No, it's my manners that first kicked in and had me swerving from the table. There was only one cookie left one day, and how I would have loathed to be the one who finished the plate. There's something taboo about eating the last. And I have come to observe, in my petrie dish office chock full of only women, that it is a universal feeling among my gender. A heaping plate of cookies can be whittled down in thirty minutes flat, but that last cookie will last for days. DAYS. Seriously.
It's a little something I call last-one-ism. I think my dear friend Anna has a grand idea when she posted a recipe for ONE COOKIE. Sure, it called for something like a 1/32 teaspoon or something like that, but what serious baker doesn't have one of those, you know what I mean? But if you only made one cookie, can you IMAGINE how long that sucker would last? You'd put it on a pedestal and stare at it for days, letting the anticipation build, and planning the exact moment of your foray into sugardom. Maybe you'd even take a nibble here, a nibble there, savoring every morsel. Maybe, just maybe...if you were female. If you were male, you'd probably thirty-six-isize the recipe and gorge on all three dozen cookies the same afternoon, but I digress...

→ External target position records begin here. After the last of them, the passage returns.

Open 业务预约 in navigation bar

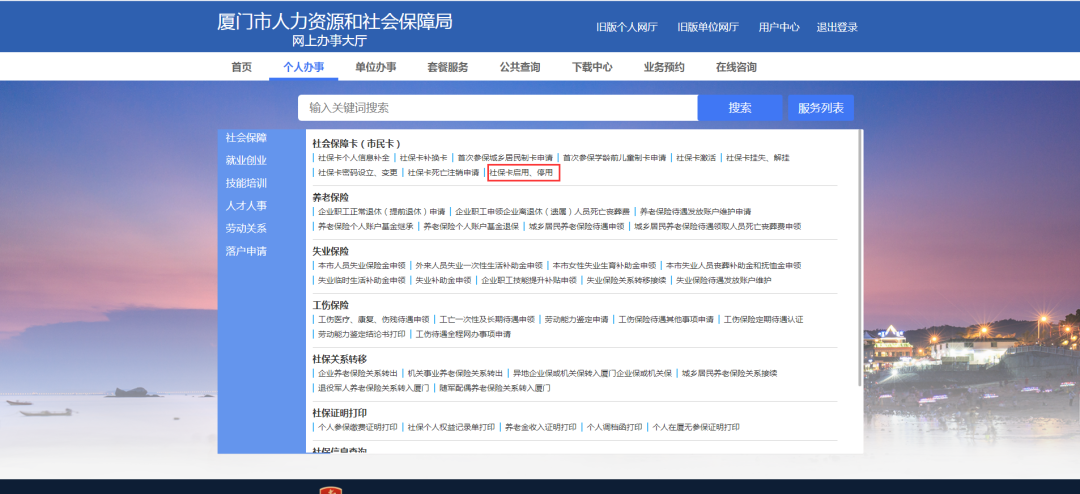click(664, 67)
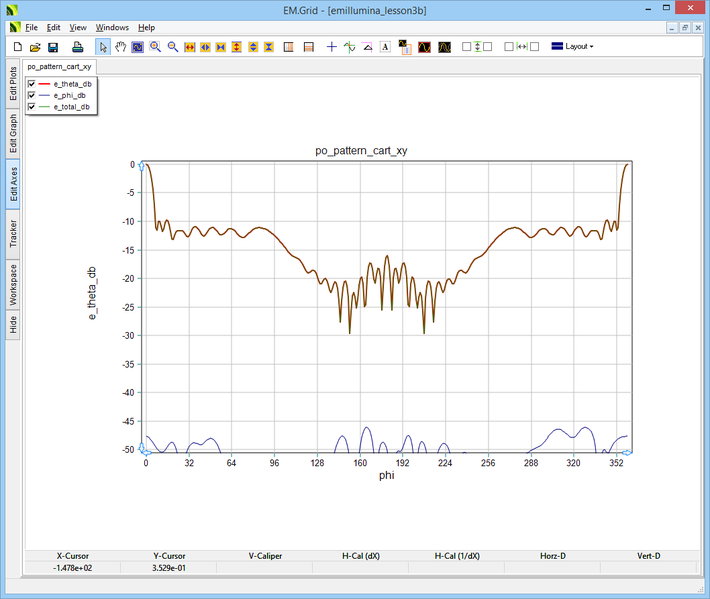Viewport: 710px width, 599px height.
Task: Click the text annotation 'A' tool
Action: pos(385,47)
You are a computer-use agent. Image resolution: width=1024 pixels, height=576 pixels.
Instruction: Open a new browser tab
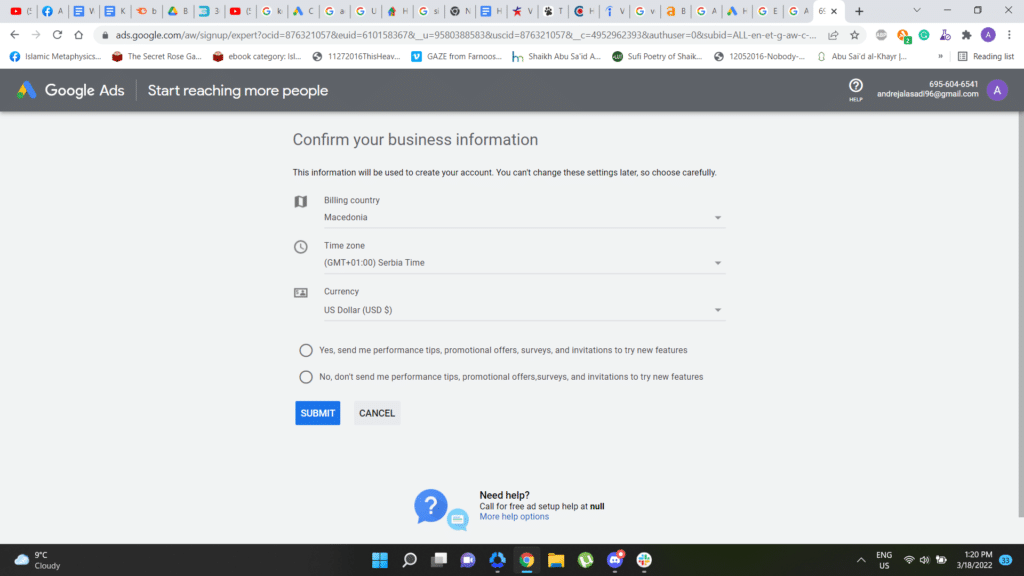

And the clincher, that which sealed my resistance of the daytime saccharine, was my own brand of sweet, a sweet of a time-sensitive, healthful sort: CITRUS. I crossed the street to the grocery store during my break one morning, and lugged a bag of grapefruit and a bag of oranges in each hand. Just a word to the wise, it's nearly impossible to look graceful with a hefty bag in each hand with arms slightly extended to your sides to avoid bag-collision with your legs, and wearing boots with decently high heels. Oh, and crossing a street that turned really busy while you were buying produce. It's really hard to run with decently high heels and weighted bags in each hand with arms extended slightly. Counter weighting really would suck in such a scenario. Just speculating, of course.

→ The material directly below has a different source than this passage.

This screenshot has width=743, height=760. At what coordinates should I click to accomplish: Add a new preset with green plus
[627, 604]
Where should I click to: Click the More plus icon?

So, deciding not to refrigerate my purchases, the bags sit beneath my desk. I have get through them before they smell, or I'll pay. Eat-em-before-they-rot-ism. It's difficult to think of cookies when you have a stomach full of pith. And, suddenly, cookies, bars, and biscotti are non-issues. My lavender falls have orange sections floating in their cascading streams, and I'm beginning to accept that I'm actually going to have to see old age. Not that I'll look it, naturally. I'm still working to convince people that I'm out of high school. So passes another chapter in my journey toward the completely boring.